Bainreese from Allspark wrote:Why You Can't Find Movie Toys
I've seen a lot of people expressing dismay over not being able to find Movie toys. There have been several threads and several reports of empty shelves everywhere. Some have pondered the meaning of this. Some have blamed Target or Walmart as a company. Some have blamed their local stockers, etc.
I am here to tell you not only the problem, but what is causing the delay in restocking.
Supply is not keeping up with Demand.
Sounds like a simple answer right? Well, not so much. The major retailers had sales on Transformers figures prior to the movie. So the buyers of those stores estimated what their demand would be. They obviously estimated wrong. We have the recently reported Walmart figures to prove that. They forcasted the brand would net 2mil in sales and it netted 5mil within the given time period. So they bought a certain amount and it sold through.
The problem with that is, Hasbro doesn't have this gigantic warehouse in the U.S. with stockpiles of Movie TFs just waiting for Walmart and Target to reorder. When it comes to supplying the major retailers it's pretty much a 'build to order' type scenario. Those shipments go from the factory, to the boat, and straight into the stores Distribution channel. Which means that when the first week of July hit and this stuff disappeared off the shelves, Hasbro didn't have product just waiting to deliver to the stores.
The most common scenario, and probably true in this case, is that Hasbro had manufacturing booked according to the major retailer's forecasts. Forecasts are predicted purchases over a given period, seasonal, yearly, or otherwise.

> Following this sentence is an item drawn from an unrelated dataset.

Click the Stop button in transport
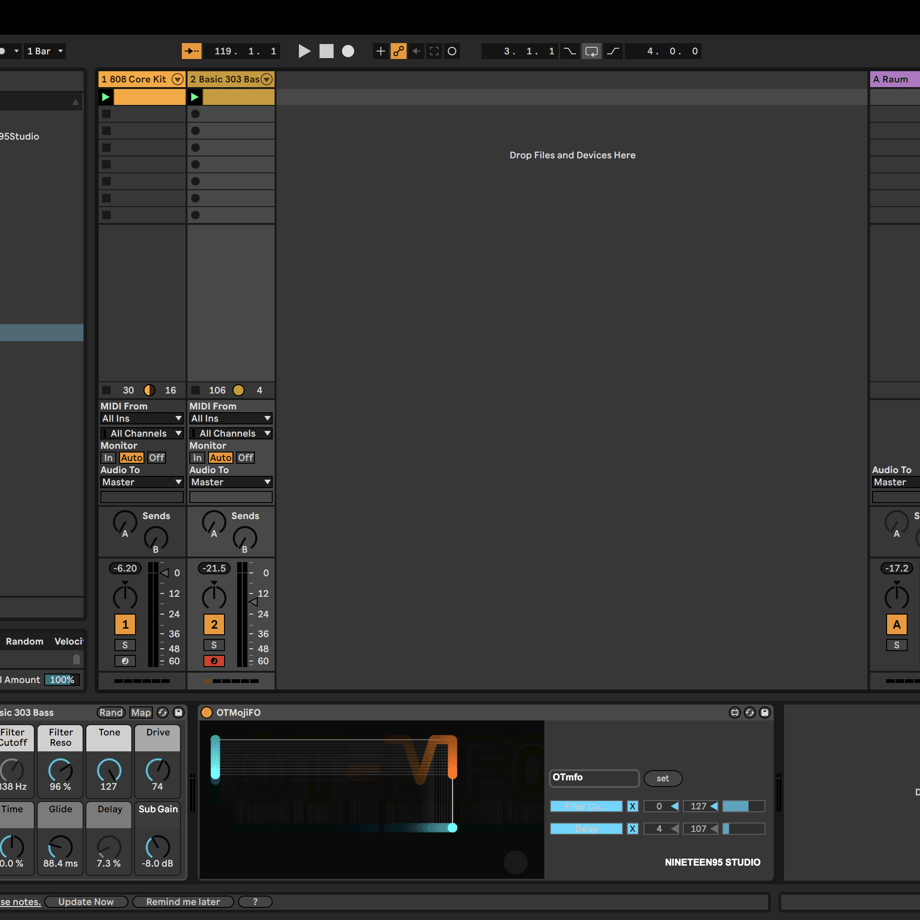 (x=326, y=51)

Walmart hands Hasbro a Purchase order that says I want 10,000 cases for June delivery, 10,000 for August, and 20,000 for October. Albeit simplistic, that's kinda what a forecast is. When the sales numbers came in and the majors reacted....all they could do, if they did, was to place a new order for immediate delivery. The problem with that is....immediate delivery when the goods aren't forecasted or made means the following.

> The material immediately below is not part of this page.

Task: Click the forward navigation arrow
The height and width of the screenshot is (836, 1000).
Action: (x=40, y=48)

Factory receives order. Factory orders raw materials and waits for raw materials to be delivered. Minimum 1 week unless they have raw materials on site.(depends on the factory and what raw materials we are taling about.) Ordering the printing on the packaging. Molding needs to take place. Painting needs to take place. Assembly needs to happen. Packaging needs to happen. Its hard to say how long this takes. It depends on a lot of variables including factory size, number of workers, complexity and number of parts on the item being assembled, etc. Lets say best case scenario this process from ordering raw materials to completion of production takes 1 month. Remember, in a wave they are doing 4-6 different figures and each one of those means that unless different assembly lines are going, the line has to change per figure.
1 Month.
Then shipping. Shipping means putting them into a container, getting them to the port, getting it across the water, clearing customs, and inland freight to where ever the major retailers distribution network is. You can sometimes pick expedited vessels, but it costs you more. You can sometimes airfreight the shipment, but that is grossly expensive. Suffice to say, these are coming by boat.
If everything runs smoothly this is perhaps a 20-28 day minimum from factory door to stores distribution door, give or take a couple of days on the long side. That is if nothing goes wrong. No delays at port, no hold up at customs, no hold up on processing shipping documents, etc.
1 Month
The problem is, the end of June, first of July, there was a major hold up at the Chinese ports. The Chinese Government repealed or greatly reduced their rebates to factories for manufacturing. This was helping keep the RMB artificially low and keeping China competitive with cheaper manufacturing in other countries. Because of that repeal or rollback, factories were pumping out product to beat the deadline. This caused a MAJOR backlog at the ports. Let me show you.
So even if all other things were going smoothly, the backlog at the port in China would have held shipments up for days.
At the end of the day, its going to take near 90 days for the stores to be able to get new merchandise in outside of what they already forecasted. The good news is, I think they probably had inbound shipments forecasted. The bad news is, if demand remains high going into September, we may still see a shortage of the figures we want to find.
Nobody has a crystal ball with this stuff and when demand goes crazy, everyone is pulling thier hair out wanting more. You, me, the stores, and Hasbro. The stores and Hasbro because they could be making money hand over fist. So you can bet they are pushing the factories, pushing the freight lines, pushing the document people for cleared papers, etc.
It isn't anyone's fault persay. We are just victims to unexpected popularity and the way the system works.
I hope that helps answer some questions.
Personally I feel that for the most part he is right. What do you think?